Let’s think a little further about the “conservative” ratio of 0.75 between calibration RE and verification RE. The one that no one’s ever heard of. Where did it come from? As soon as he saw it, Spence_UK thought that it probably stunk and, needless to say, it does. Here’s how it works.
The MBH ratio in the AD1400 step is 0.813. So any ratio that is higher than 0.813 would cause the MBH result to be thrown out. 0.75 is tucked in just under the value that would cause the MBH result to be thrown out. That’s the first part. (Ammann’s code shows that he tested a variety of cases with values higher than 0.813, but that these ratios would cause MBH rejection is never mentioned.)
On the other hand, if you go to a ratio of 0.5 (also a case shown in the code but not discussed), you don’t throw out enough votes. Only 2 votes would get thrown out with such a criterion and MBH would not win the election.
So 0.75 is pretty much the optimum value for throwing the maximum number of votes out without throwing MBH out. Perhaps this is what Ammann meant by a “conservative” ratio – he’s allying himself with redneck vote manipulation. Hardly what one expects in Boulder, Colorado, but life is strange.

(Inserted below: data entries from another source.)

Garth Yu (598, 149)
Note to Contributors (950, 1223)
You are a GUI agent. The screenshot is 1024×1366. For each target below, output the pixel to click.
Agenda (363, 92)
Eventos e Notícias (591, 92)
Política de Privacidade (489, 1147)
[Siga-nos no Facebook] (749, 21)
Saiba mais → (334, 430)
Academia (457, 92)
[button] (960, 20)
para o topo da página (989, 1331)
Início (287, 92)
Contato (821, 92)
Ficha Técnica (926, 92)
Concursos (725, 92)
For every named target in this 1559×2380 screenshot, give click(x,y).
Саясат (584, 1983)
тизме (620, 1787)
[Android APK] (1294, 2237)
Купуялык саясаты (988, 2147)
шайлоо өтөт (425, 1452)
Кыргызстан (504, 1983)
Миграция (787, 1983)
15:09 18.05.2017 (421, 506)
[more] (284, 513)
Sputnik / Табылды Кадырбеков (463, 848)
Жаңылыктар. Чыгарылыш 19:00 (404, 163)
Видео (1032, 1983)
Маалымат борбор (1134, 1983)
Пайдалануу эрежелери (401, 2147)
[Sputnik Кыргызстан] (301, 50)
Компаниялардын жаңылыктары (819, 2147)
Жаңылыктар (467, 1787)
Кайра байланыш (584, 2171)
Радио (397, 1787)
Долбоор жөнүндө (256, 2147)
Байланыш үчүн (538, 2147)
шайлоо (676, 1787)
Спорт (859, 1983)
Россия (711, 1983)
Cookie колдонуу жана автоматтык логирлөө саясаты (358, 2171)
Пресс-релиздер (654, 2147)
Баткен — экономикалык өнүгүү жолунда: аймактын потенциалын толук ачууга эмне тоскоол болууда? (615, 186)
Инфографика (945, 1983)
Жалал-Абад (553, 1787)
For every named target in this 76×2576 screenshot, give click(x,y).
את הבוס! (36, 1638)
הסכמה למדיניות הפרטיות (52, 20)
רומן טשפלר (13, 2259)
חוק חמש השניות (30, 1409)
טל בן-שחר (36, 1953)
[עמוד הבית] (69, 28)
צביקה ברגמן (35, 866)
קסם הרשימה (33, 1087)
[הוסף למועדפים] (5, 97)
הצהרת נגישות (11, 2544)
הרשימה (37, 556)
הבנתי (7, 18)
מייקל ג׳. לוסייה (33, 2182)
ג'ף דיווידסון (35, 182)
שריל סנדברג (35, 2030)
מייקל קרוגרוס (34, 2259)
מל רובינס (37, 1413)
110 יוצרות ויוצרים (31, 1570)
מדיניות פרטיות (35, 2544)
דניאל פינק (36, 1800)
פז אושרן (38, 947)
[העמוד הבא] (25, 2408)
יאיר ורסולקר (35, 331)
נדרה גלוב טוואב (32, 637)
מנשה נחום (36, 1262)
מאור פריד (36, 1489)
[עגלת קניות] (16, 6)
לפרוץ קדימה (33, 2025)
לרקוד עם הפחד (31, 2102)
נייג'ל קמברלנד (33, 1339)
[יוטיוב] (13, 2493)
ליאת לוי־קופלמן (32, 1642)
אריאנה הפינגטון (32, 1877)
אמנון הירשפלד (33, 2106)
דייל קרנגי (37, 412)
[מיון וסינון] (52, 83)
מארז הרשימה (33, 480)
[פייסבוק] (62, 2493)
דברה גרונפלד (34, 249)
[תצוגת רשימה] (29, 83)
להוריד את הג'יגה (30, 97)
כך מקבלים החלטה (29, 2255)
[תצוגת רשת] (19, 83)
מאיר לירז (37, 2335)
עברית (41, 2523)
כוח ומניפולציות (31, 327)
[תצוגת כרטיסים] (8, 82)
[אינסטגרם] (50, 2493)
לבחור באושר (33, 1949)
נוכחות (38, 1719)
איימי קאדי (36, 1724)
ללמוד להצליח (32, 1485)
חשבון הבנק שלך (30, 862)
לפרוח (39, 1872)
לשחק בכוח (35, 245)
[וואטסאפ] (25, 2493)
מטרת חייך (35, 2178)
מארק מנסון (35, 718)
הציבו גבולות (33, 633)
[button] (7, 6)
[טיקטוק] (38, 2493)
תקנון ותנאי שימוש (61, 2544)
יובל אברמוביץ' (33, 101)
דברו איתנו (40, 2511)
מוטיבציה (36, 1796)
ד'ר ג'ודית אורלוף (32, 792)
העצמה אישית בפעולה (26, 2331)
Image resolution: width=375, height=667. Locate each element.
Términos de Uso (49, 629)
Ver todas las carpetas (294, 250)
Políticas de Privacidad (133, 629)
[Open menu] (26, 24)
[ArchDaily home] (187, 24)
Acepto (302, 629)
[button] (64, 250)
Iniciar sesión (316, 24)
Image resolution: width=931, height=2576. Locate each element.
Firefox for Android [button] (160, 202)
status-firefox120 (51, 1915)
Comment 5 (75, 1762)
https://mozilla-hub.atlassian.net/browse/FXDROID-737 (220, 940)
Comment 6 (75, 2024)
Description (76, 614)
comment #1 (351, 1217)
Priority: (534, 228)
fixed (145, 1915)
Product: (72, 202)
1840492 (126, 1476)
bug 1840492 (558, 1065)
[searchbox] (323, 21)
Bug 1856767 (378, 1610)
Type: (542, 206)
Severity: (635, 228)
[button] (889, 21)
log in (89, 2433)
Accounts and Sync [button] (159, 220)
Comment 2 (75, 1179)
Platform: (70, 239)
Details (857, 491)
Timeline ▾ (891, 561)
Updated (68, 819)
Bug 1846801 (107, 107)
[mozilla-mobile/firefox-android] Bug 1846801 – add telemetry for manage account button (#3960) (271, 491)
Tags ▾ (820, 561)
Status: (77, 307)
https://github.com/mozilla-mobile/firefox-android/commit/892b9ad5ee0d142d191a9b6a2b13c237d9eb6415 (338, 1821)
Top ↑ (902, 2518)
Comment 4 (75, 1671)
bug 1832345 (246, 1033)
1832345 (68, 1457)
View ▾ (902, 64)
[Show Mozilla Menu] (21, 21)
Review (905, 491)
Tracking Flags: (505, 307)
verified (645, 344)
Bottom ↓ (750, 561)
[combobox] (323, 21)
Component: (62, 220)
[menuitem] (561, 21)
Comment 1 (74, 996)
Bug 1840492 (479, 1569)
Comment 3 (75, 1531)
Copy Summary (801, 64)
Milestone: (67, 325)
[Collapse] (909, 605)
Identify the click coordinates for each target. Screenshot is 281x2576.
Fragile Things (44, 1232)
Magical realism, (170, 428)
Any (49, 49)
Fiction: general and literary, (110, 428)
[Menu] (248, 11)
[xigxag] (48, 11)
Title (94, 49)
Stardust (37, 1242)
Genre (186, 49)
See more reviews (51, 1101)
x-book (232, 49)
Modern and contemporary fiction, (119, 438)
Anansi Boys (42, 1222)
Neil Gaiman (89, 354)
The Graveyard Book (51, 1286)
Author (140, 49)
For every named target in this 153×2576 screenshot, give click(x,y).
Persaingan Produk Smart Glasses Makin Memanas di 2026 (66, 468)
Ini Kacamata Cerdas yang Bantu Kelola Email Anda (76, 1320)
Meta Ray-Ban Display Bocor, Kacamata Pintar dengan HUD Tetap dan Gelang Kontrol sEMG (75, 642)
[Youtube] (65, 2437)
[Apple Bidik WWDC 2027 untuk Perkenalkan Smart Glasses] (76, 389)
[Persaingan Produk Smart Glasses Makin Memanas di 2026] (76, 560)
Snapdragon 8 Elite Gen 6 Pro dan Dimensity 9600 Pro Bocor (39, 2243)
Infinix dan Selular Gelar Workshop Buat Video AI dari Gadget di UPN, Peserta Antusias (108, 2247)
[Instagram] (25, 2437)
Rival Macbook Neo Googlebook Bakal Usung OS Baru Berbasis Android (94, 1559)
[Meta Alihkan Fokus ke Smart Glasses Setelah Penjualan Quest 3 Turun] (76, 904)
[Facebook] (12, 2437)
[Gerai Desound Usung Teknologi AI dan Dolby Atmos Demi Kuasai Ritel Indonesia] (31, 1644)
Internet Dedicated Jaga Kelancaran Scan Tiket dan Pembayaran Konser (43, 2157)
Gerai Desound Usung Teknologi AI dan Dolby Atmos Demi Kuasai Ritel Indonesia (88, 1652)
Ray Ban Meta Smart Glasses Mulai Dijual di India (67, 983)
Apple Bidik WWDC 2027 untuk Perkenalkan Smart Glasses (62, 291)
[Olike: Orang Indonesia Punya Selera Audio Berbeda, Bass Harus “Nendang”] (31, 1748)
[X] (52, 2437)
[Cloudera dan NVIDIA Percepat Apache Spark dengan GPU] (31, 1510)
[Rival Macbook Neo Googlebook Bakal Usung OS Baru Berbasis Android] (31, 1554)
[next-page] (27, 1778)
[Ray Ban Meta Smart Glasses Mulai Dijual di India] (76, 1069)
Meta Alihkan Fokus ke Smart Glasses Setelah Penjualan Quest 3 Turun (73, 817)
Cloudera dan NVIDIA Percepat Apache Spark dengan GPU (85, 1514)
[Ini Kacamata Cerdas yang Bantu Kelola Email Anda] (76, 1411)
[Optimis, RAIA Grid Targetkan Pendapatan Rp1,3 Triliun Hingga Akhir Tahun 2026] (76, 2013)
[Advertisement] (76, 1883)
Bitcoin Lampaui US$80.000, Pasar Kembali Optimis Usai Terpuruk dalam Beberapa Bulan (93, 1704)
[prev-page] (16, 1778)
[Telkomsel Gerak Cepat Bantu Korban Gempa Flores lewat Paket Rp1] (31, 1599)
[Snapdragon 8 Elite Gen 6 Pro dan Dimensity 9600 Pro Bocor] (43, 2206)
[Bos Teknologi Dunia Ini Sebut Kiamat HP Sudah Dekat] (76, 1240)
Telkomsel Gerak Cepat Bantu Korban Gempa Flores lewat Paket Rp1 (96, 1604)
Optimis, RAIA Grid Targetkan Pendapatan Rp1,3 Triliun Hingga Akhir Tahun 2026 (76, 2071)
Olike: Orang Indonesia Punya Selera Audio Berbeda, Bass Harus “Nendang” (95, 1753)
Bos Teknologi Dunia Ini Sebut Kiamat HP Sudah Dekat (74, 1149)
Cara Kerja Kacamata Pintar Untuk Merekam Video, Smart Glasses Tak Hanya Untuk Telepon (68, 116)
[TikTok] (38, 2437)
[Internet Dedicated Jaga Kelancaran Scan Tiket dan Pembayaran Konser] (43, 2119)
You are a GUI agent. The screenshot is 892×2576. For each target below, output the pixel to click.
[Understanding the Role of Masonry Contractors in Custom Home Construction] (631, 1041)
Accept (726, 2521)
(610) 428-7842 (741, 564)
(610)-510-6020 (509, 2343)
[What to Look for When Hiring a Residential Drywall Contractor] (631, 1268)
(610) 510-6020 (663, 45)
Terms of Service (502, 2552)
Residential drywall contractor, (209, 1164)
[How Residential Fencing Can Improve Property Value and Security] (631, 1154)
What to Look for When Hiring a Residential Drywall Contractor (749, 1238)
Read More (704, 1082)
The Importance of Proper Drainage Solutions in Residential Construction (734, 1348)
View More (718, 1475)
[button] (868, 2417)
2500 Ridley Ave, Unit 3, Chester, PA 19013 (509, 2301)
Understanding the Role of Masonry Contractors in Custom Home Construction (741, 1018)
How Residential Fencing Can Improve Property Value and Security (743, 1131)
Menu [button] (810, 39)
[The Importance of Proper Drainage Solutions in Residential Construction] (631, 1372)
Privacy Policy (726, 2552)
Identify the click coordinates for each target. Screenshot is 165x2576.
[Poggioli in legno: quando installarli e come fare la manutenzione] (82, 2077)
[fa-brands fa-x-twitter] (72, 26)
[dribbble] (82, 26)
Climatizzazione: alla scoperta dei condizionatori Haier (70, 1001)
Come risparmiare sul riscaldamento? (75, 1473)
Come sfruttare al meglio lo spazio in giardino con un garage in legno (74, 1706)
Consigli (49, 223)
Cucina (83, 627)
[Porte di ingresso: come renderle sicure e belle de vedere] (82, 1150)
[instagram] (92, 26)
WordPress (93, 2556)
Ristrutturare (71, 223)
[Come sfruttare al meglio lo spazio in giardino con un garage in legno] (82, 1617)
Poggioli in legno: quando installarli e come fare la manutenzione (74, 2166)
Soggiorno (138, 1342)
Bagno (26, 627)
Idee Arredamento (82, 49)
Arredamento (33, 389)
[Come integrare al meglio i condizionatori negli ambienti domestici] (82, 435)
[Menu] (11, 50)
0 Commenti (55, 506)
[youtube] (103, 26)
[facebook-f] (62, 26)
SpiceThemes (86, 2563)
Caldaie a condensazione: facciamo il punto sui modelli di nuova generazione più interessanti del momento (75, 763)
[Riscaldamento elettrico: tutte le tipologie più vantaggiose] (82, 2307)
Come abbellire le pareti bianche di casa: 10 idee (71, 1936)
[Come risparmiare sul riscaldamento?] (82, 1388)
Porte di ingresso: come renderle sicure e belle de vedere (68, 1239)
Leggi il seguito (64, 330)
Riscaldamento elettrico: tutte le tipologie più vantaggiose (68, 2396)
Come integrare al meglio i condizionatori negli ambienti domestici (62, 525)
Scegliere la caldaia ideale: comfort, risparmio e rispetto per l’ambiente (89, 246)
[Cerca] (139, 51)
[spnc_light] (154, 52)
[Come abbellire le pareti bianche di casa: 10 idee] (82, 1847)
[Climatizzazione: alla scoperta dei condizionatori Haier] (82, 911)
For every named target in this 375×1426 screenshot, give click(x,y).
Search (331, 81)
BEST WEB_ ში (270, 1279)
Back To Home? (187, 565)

Now there are other issues involved in all of this, such as whether bristlecones operate as a type of radar meterological antennae measuring temperatures in Asia, Africa and Australia. And nothing in this particular dispute affects the “big picture”.
In the past, I’ve sometimes sarcastically referred to the Team as the gang who couldn’t shoot straight. You’d think that if they sent out a Texas sharpshooter gunning for Ross and me, that they’d send out a guy that wouldn’t shoot himself in his own foot. Or draw the bulls’ eye with himself in the middle? But that’s the Team.
Who else could lose a Texas sharpshooting contest?